Horizon Well Serv., L.L.C.v.Pemco of N.M., L.L.C.

No. 33,754 (N.M. Ct. App. Dec. 30, 2015)

No. 33,754


HORIZON WELL SERVICE, L.L.C., Plaintiff-Appellant, v. PEMCO OF NEW MEXICO, L.L.C., Defendant-Appellee.

Eric D. Dixon Portales, NM for Appellant Hinkle, Shanor LLP Richard E. Olson Maryl M. McNally Roswell, NM for Appellee

This memorandum opinion was not selected for publication in the New Mexico Appellate Reports. Please see Rule 12-405 NMRA for restrictions on the citation of unpublished memorandum opinions.
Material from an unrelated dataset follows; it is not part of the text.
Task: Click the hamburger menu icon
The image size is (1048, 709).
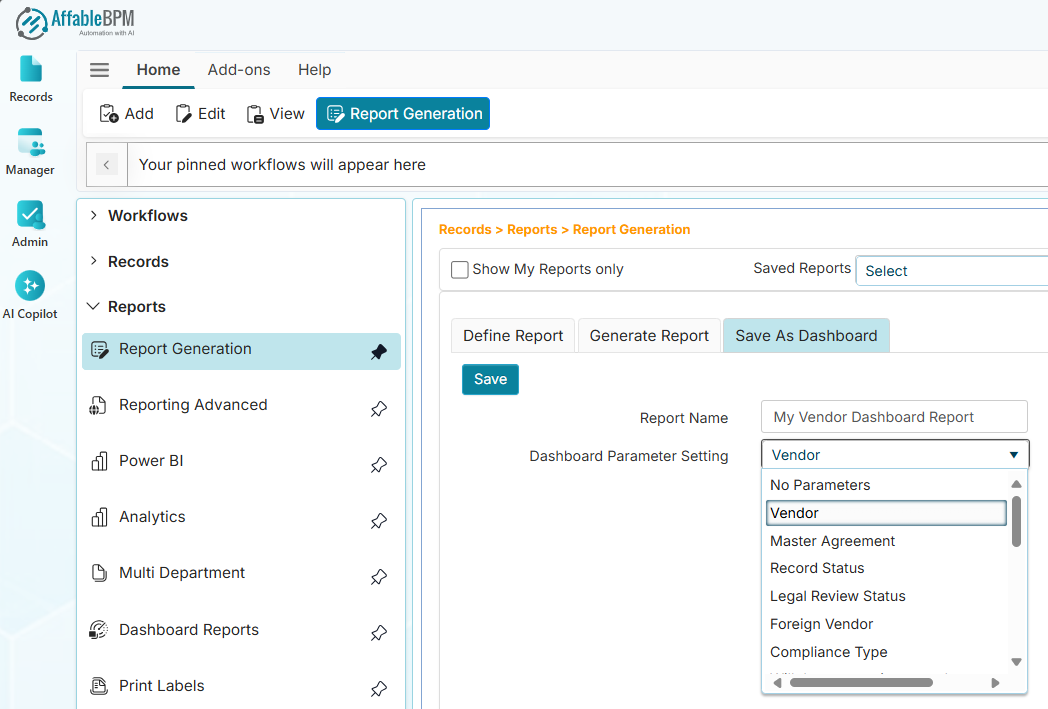Action: [99, 70]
Please also note that this electronic memorandum opinion may contain computer-generated errors or other deviations from the official paper version filed by the Court of Appeals and does not include the filing date. APPEAL FROM THE DISTRICT COURT OF LEA COUNTY
William G. Shoobridge, District Judge Eric D. Dixon
Portales, NM for Appellant Hinkle, Shanor LLP
Richard E. Olson
Maryl M. McNally
Roswell, NM for Appellee


ZAMORA, Judge. {1} Horizon Well Service, LLC (Horizon) appeals from the district court's order dismissing its claims against PEMCO of New Mexico, LLC (PEMCO) for breach of contract, breach of warranty, and unfair trade practices. Horizon argues that the district court erred in determining that the parties' claims were settled by an accord and satisfaction. Agreeing, we reverse and remand for proceedings consistent with this Opinion.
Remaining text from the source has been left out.